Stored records
* START *
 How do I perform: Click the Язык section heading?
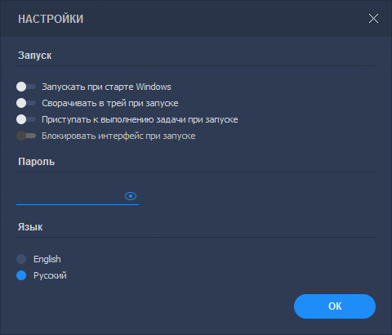[x=30, y=227]
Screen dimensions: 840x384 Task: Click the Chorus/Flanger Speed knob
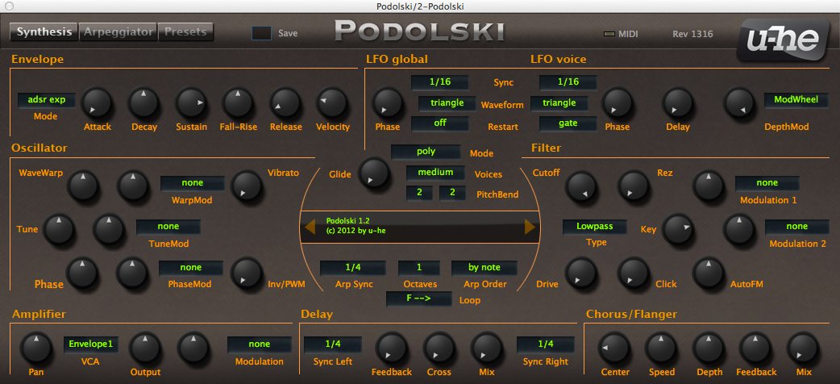point(662,348)
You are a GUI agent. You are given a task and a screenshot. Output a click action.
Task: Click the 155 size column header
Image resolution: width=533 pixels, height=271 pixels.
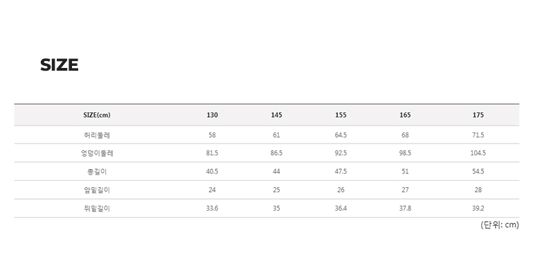341,115

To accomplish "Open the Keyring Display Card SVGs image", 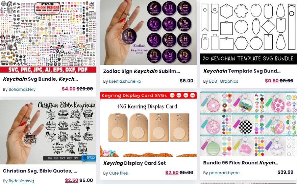I will (x=148, y=124).
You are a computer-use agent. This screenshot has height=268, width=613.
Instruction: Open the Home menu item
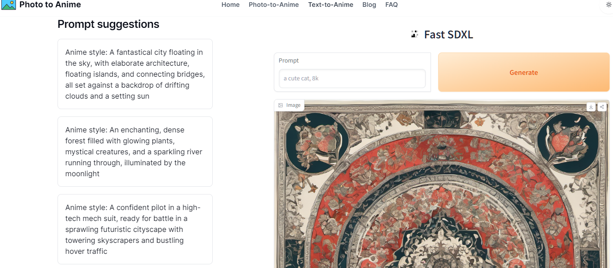click(231, 5)
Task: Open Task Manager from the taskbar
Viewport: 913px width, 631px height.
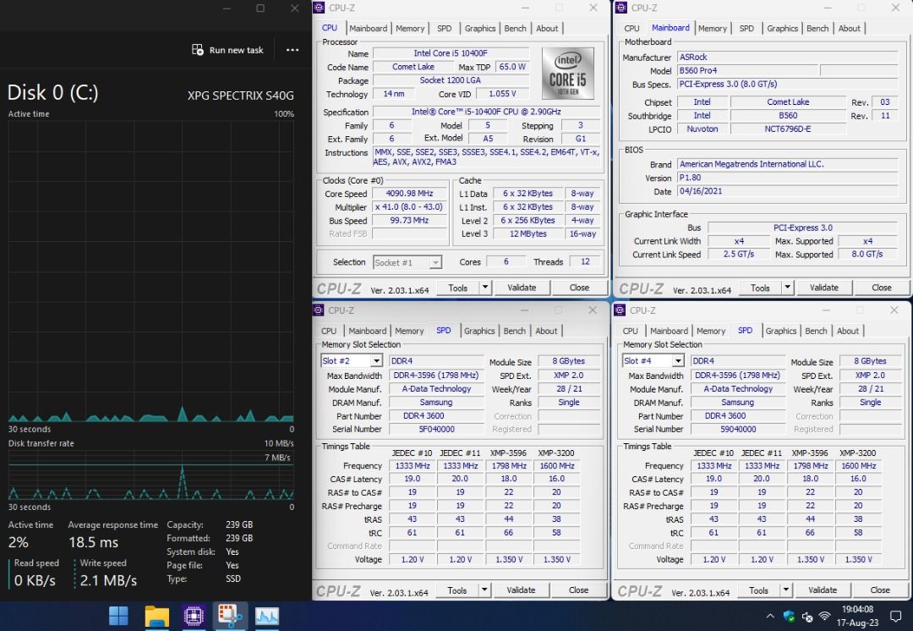Action: click(x=267, y=617)
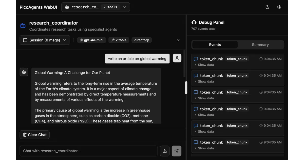Image resolution: width=304 pixels, height=160 pixels.
Task: Click the user avatar icon beside message
Action: click(177, 58)
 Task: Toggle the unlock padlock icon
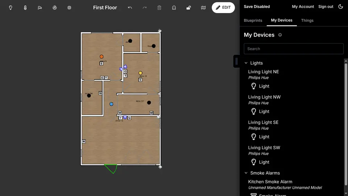tap(189, 8)
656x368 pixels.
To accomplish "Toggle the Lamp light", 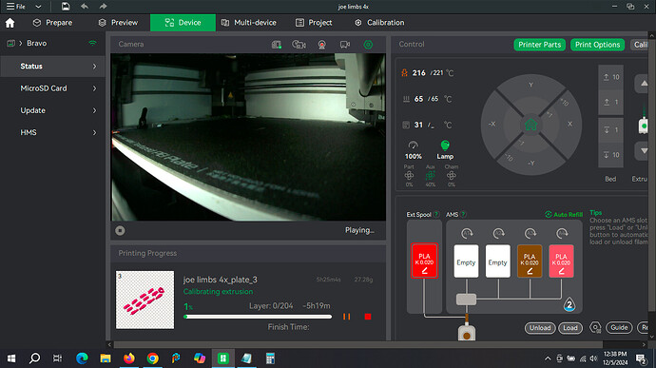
* END *
:: Instructions to follow ::
Put the lines of the stored records, from the first one through the line containing "point(662,348)", inclusive, into a JSON list of strings with one string per line. Skip blank lines and leave out the pictures.

:: Solution to the exercise ::
[
  " How do I perform: Click the Язык section heading?",
  "[x=30, y=227]",
  "Screen dimensions: 840x384 Task: Click the Chorus/Flanger Speed knob",
  "point(662,348)"
]